I was struck by the Thai people’s warmth and generosity as well. I was traveling and working with a group, who originally were complete strangers, but soon turned into family from our experiences together. Some of the families the group and I stayed with had no shoes or real income to speak of. Yet they opened their homes to us and fed us. A particular family began preparing dinner for us while it was still morning. The women would all gather outside the house and lay out mats on the ground to chop the fruits and vegetables on. Painstakingly, they cooked the spicy and flavorful food over a small fire. I can honestly say it was some of the best food I have ever had!
On one particular occasion this family served us fish. The family joyfully told the group and I that it was an honor to eat the eyeball of the fish; they wanted to give us this honor. I volunteered and smiled while I swallowed the gooey eyeball quickly. How could I show disrespect when they cared so much and worked so hard to prepare our food? Experiences like this challenged me to step out of my comfort zone.
Cassie, one of the women on our team was having pain in her stomach for a few days. In the night I was woken up by a hushed voice asking me to follow. Startled, I slipped out of bed and soon found Cassie hunched over and being led out of the house to the hospital.
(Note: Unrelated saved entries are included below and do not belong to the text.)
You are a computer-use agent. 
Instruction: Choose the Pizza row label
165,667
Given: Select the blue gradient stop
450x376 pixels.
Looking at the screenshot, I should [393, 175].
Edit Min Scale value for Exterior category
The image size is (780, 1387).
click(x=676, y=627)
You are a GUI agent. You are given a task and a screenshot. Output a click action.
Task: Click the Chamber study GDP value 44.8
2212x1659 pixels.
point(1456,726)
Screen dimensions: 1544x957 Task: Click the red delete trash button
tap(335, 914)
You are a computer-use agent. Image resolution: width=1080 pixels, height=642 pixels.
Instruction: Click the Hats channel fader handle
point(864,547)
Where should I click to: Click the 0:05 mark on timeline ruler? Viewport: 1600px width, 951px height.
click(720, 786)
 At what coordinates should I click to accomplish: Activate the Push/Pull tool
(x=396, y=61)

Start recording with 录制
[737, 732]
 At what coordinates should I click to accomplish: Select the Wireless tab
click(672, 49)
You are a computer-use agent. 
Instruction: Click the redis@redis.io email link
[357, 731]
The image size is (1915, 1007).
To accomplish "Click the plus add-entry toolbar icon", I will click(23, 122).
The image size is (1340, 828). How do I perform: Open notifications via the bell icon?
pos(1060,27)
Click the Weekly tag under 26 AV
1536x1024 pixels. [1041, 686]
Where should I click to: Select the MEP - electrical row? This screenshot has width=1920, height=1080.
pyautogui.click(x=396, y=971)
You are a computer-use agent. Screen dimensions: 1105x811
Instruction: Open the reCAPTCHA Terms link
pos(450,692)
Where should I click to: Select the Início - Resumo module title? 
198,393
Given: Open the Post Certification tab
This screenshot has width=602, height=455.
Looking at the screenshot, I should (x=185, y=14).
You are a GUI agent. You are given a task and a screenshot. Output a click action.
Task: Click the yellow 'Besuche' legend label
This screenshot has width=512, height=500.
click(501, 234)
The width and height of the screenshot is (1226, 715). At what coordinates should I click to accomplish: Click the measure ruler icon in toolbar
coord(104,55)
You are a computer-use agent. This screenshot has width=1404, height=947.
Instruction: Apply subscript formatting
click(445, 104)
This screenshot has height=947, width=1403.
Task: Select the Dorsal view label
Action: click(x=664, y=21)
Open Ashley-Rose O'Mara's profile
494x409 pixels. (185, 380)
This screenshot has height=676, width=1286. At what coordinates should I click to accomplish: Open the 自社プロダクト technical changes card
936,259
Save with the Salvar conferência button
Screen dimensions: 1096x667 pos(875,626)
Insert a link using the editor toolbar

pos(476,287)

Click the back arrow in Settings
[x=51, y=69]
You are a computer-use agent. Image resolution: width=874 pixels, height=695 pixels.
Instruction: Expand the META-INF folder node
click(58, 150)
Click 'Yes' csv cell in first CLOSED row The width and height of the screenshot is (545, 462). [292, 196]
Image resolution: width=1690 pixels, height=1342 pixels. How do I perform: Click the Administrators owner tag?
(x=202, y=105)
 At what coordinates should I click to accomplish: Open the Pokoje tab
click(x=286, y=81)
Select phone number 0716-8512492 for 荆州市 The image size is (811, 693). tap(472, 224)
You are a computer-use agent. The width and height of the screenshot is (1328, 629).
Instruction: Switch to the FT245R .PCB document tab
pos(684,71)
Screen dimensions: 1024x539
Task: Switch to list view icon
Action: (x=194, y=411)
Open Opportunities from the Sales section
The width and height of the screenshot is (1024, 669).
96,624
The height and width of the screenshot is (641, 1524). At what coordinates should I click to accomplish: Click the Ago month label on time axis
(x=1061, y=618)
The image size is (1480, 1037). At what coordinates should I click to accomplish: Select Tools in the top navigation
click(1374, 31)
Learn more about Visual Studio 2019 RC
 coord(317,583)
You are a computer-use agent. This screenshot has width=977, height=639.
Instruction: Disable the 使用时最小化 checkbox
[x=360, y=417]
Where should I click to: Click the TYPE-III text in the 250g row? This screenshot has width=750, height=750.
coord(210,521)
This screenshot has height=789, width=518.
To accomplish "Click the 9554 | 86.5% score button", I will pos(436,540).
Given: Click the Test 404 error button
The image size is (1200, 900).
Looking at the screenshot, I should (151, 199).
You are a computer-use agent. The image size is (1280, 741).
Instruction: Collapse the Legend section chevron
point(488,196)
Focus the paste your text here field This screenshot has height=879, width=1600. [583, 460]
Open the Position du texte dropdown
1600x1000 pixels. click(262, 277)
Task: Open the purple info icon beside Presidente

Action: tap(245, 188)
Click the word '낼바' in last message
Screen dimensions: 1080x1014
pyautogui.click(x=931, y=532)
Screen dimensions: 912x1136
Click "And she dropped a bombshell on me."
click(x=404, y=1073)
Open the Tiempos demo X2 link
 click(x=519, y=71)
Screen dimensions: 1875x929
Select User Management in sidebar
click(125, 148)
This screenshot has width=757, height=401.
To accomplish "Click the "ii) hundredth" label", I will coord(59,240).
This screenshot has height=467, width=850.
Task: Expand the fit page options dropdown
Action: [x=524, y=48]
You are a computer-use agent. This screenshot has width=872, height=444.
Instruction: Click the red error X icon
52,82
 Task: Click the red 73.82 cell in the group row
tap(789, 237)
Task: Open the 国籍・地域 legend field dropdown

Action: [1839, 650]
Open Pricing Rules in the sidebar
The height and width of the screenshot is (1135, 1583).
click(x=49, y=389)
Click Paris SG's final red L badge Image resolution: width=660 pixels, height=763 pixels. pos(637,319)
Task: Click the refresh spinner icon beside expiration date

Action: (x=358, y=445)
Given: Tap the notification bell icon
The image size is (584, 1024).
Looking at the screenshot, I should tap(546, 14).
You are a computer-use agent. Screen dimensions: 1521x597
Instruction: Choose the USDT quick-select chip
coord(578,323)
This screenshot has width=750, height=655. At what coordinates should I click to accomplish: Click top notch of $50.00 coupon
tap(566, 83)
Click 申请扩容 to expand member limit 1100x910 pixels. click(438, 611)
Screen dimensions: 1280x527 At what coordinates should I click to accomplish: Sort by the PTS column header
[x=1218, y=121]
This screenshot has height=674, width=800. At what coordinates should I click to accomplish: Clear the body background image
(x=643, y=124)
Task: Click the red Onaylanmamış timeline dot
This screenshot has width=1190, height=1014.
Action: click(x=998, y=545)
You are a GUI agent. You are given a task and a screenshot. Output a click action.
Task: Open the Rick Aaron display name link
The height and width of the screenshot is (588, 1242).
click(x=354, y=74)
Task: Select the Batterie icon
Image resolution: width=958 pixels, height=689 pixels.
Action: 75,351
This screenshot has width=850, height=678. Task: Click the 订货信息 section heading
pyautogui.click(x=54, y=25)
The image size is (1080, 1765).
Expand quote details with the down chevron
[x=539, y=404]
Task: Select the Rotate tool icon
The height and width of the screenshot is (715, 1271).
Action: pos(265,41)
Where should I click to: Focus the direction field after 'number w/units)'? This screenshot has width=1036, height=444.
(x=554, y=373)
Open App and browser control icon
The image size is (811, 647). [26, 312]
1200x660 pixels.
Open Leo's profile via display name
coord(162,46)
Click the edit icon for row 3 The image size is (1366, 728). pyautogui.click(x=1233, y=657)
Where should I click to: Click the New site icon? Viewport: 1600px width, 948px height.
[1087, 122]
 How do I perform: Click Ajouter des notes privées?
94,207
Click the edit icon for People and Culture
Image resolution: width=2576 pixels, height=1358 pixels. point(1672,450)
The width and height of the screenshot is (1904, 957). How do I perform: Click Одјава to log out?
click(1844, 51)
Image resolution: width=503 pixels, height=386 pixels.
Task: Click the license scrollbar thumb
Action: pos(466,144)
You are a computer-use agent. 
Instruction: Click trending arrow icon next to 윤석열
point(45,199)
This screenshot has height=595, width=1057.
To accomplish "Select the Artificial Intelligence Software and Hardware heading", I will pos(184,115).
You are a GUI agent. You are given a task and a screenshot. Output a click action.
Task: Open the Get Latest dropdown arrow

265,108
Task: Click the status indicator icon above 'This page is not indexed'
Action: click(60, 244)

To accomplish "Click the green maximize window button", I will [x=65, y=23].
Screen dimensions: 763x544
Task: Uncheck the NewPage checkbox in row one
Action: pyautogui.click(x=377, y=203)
Her husband asked me quietly, as to not wake the others, if I would watch their baby through the night. In confusion, I agreed. I had never watched children that young before in my life and I didn’t really know what to do. Their room was next to the stairs and had no doors, only curtains in the doorway.
We all slept on mats on the floor and this meant there was no cradle for the baby. Sleep deprived and exhausted from the heat, I struggled to deal with my own fear for Cassie and also keep the baby asleep and away from the stairs throughout the night.
In the morning, we hurried to a dingy hospital without air conditioning so Cassie could say goodbye to her son before an emergency surgery. Her appendix had near exploded through the night and there was no other option than to undergo surgery in a lackluster hospital, making no promises.
My emotions were raw after a long night. Then I saw the Thai family that was caring for us had kept vigil through the night for Cassie and slept on the floor of the hospital. I was so impacted by their love and perseverance. I did some soul searching and thought about whether I would have done the same thing for a foreigner back in the States.
Saying goodbye wasn’t easy. I knew by the connections I made that my time had impacted people’s lives. It wasn’t until later that I realized how much these experiences and many others changed me and how it would shape my life today.
On the ground a sunset lasts just a few minutes. Somehow my team and I had the privilege to stare for hours as our flight back home chased the burning orange and pink sunset. It seemed to last forever. Time flew by so fast for me before I traveled, but my time in Thailand seemed like the sunset, to escape time.
Today, I believe moments have more meaning to me. It has been four years since I traveled to Thailand. I value the privileges I have here in America and also my relationships more than I did before my trip. However, at the same time I long for the adventure and opportunity Asia offered.
One thing is for sure, the way I live my life is influenced greatly by my encounters there. As a journalism major and hopeful international journalist, I aspire to bring more awareness of the tragedy and beauty of countries so different from the U.S. I’m not sure if I would have the drive I have today for school or the clear view of my future career if I hadn’t crossed the border into Thailand.